Wednesday, February 06, 2008

Better than free

If copying something is free, and the internet is a giant copy machine, what is valuable if not the thing (like software, music, images or information) being copied? Kevin Kelly in Better than free lays out eight ideas by asking "Well, what can't be copied?":
  • Immediacy
  • Personalization
  • Interpretation
  • Authenticity
  • Accessibility
  • Embodiment
  • Patronage
  • Findability
Of course this is extremely interesting for Magnolia, a business on the forefront of the "free" economy.
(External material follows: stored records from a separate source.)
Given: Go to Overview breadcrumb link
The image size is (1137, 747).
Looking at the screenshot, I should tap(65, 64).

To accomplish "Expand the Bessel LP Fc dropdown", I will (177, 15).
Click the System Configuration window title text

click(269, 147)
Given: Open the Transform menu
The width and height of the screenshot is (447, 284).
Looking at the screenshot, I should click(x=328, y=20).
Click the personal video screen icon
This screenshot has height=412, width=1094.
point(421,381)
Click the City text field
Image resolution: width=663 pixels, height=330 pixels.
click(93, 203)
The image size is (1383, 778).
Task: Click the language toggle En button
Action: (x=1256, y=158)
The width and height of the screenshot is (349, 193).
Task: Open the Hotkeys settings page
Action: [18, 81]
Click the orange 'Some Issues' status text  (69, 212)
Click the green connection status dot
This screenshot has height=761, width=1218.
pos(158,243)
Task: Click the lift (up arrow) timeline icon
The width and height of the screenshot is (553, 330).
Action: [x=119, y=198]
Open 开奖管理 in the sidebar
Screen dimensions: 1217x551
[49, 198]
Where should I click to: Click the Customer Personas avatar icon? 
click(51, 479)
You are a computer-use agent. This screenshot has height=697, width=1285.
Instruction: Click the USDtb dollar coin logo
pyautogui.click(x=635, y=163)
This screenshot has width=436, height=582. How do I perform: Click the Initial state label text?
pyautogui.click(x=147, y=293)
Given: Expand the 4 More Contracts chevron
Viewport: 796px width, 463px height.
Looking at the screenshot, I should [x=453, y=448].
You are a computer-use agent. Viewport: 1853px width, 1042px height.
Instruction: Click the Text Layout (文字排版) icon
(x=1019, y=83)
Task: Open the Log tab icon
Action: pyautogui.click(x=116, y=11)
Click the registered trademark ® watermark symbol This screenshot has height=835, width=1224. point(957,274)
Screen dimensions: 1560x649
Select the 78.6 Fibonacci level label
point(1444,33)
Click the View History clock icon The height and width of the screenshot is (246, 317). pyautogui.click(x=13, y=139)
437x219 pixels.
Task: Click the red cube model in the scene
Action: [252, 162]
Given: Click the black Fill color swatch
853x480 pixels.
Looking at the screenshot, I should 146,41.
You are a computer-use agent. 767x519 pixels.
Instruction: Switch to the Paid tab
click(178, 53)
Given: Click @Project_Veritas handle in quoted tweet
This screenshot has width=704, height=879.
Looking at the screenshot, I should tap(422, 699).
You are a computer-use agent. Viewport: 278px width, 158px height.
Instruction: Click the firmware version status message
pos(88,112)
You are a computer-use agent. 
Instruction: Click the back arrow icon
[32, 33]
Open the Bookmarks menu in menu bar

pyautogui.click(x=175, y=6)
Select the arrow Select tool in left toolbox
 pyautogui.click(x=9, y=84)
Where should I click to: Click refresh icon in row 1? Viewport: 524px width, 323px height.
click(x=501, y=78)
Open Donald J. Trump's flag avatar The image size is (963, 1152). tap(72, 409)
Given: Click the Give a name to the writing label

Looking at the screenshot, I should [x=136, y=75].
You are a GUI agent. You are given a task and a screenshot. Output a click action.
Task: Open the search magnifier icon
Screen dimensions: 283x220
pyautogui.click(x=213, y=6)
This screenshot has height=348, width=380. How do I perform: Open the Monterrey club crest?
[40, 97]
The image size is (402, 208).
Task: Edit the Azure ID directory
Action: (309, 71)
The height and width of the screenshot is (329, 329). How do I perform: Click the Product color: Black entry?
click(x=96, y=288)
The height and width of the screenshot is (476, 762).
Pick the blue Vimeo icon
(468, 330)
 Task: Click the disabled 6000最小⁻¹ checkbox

From my experience, I would add:
  • Responsibility
This is not the same as Authenticity. Maybe it fits in the Embodyment category. We embody the free software called Magnolia. But probably it really is something else, and can be sold. Magnolia is responsible for the free software, which is why we can charge for the Enterprise Edition even though the mere fact of making it available (the copy) is essentially free. Following the above ideas, we know why we can in fact give away the Community Edition (CE) for free. Think:
  • Immediacy: we could make Magnolia CE non-immediate by not providing a download (compile yourself). In a sense we make it non-immediate by not providing support, meaning if you need support, you need to get the Enterprise Edition first.
  • Personalization: we don't personalize the free CE for you. We do with the EE. And this goes a long way, for instance, we certify your platform, i.e. we garantee that Magnolia works and will work in the foreseeable future on your platform. No way we do this for the free CE.
  • Interpretation: we could restrict access to documentation to EE users. We do restrict access to us (as interpreters called "support") to EE users.
  • Authenticity: we provide access to authentic bug fixes and the authentic compiled and certified Magnolia Enterprise Edition. You just know it is not some malware you download.
  • Accessibility: we provide access to the EE, any version. You do not need to keep copies around. We could go further and back up your customizations for you, or even your data.
  • Embodiment: we come to your place to talk and to work with you if you pay for EE. We essentially don't talk to you if you are not a EE client.
  • Patronage: you can pay for the CE if you wish (only one person ever did, that was a 5 dollar donation 4 years ago).
  • Findability: being able to charge for the EE allows us to make Magnolia findable in the first place - through branding, public relations, marketing and even advertisement.